* Problem
Please reproduce every entry below without omitting a single line.
______
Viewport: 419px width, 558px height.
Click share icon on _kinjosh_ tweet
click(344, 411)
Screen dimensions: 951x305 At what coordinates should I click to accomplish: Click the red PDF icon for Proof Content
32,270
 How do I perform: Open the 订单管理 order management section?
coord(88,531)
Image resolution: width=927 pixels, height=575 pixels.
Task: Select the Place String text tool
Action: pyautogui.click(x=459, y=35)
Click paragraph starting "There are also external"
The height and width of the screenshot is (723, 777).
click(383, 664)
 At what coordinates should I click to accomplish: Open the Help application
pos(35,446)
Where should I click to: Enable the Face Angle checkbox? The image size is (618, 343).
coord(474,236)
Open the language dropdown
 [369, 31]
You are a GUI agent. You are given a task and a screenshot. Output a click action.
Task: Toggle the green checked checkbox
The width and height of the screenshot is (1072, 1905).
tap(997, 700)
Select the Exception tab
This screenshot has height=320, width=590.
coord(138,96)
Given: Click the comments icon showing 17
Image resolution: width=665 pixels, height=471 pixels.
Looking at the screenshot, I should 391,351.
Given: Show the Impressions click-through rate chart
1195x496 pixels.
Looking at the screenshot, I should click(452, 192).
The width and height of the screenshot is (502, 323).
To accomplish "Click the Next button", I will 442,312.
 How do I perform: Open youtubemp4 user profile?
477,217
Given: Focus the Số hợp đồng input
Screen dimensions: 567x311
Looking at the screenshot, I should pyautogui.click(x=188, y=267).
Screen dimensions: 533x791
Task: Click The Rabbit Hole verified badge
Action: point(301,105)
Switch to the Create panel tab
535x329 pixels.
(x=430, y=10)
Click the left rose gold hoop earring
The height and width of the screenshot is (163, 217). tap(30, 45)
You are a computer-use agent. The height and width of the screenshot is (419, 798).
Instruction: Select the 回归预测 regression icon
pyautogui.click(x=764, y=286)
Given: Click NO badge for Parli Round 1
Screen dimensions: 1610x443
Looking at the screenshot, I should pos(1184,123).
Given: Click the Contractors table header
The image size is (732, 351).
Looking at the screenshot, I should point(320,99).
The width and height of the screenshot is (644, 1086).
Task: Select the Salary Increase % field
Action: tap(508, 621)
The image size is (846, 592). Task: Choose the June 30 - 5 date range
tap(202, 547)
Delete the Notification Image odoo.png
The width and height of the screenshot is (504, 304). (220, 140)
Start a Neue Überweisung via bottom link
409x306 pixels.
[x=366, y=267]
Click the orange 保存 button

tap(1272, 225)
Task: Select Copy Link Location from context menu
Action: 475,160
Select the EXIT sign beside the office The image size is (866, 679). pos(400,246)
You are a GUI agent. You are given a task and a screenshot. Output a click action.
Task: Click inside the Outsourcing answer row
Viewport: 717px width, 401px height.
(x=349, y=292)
______
* Written response
Viewport: 419px width, 558px height.
Click share icon on _kinjosh_ tweet
click(344, 411)
Screen dimensions: 951x305 At what coordinates should I click to accomplish: Click the red PDF icon for Proof Content
32,270
 How do I perform: Open the 订单管理 order management section?
coord(88,531)
Image resolution: width=927 pixels, height=575 pixels.
Task: Select the Place String text tool
Action: pyautogui.click(x=459, y=35)
Click paragraph starting "There are also external"
The height and width of the screenshot is (723, 777).
click(383, 664)
 At what coordinates should I click to accomplish: Open the Help application
pos(35,446)
Where should I click to: Enable the Face Angle checkbox? The image size is (618, 343).
coord(474,236)
Open the language dropdown
 [369, 31]
You are a GUI agent. You are given a task and a screenshot. Output a click action.
Task: Toggle the green checked checkbox
The width and height of the screenshot is (1072, 1905).
tap(997, 700)
Select the Exception tab
This screenshot has height=320, width=590.
coord(138,96)
Given: Click the comments icon showing 17
Image resolution: width=665 pixels, height=471 pixels.
Looking at the screenshot, I should 391,351.
Given: Show the Impressions click-through rate chart
1195x496 pixels.
Looking at the screenshot, I should click(452, 192).
The width and height of the screenshot is (502, 323).
To accomplish "Click the Next button", I will 442,312.
 How do I perform: Open youtubemp4 user profile?
477,217
Given: Focus the Số hợp đồng input
Screen dimensions: 567x311
Looking at the screenshot, I should pyautogui.click(x=188, y=267).
Screen dimensions: 533x791
Task: Click The Rabbit Hole verified badge
Action: point(301,105)
Switch to the Create panel tab
535x329 pixels.
(x=430, y=10)
Click the left rose gold hoop earring
The height and width of the screenshot is (163, 217). tap(30, 45)
You are a computer-use agent. The height and width of the screenshot is (419, 798).
Instruction: Select the 回归预测 regression icon
pyautogui.click(x=764, y=286)
Given: Click NO badge for Parli Round 1
Screen dimensions: 1610x443
Looking at the screenshot, I should pos(1184,123).
Given: Click the Contractors table header
The image size is (732, 351).
Looking at the screenshot, I should point(320,99).
The width and height of the screenshot is (644, 1086).
Task: Select the Salary Increase % field
Action: tap(508, 621)
The image size is (846, 592). Task: Choose the June 30 - 5 date range
tap(202, 547)
Delete the Notification Image odoo.png
The width and height of the screenshot is (504, 304). (220, 140)
Start a Neue Überweisung via bottom link
409x306 pixels.
[x=366, y=267]
Click the orange 保存 button

tap(1272, 225)
Task: Select Copy Link Location from context menu
Action: 475,160
Select the EXIT sign beside the office The image size is (866, 679). pos(400,246)
You are a GUI agent. You are given a task and a screenshot. Output a click action.
Task: Click inside the Outsourcing answer row
Viewport: 717px width, 401px height.
(x=349, y=292)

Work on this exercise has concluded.